▶ Цель задания 1
С чем Бальмонт сравнивает Мирру в одном из писем, приведённых в отрывке о его дочери?
----
Бальмонт мне подробно рассказывал в письмах о своей дочери Мирре. Он ею очарован, ее умом, талантливостью, интересами, которые она проявляет к книге с раннего детства. Она очень много читает: сказки, путешествия, стихи, романы. Неподходящую литературу приходится держать под замком. Она ласкова, нежна, вкрадчива и просто опьянительна своим детским очарованием. «Верно, моя мама была такая». «Между прочим, она замечательно читает свои стихи и стихи отца. Я хотел бы так читать», — пишет Бальмонт. «Это дитя меня утомляет безгранично. Но стихи она пишет действительно замечательно. Я тебе их пошлю. В ней есть черты гениальности». Но характер у нее трудный: она прихотлива, капризна, своевольна, вспыльчива. Жить с ней в одной комнате, как вскоре пришлось Бальмонту, очень тяжко.
«Ты бы очень ее полюбила, если бы часто видела, — пишет Бальмонт, — и именно ты, может быть, могла бы ее воспитать, Елена слишком мягка с ней». И еще в другом письме: «Мирра похожа на редкостный цветок, и нет сада, где бы его посадить».
----
▶ Цель задания 2
Сколько строк в записях содержат слово «pixels» с учётом регистра? В ответе укажите только число.

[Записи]
----
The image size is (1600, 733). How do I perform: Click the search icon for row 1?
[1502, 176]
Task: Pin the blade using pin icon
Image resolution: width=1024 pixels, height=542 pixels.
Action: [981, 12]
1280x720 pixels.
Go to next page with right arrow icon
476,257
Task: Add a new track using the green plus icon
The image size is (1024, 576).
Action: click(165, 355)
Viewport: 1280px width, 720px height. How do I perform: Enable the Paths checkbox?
----
▶ Полный ответ 1
С редкостным цветком, для которого нет сада, где бы его посадить.

▶ Полный ответ 2
2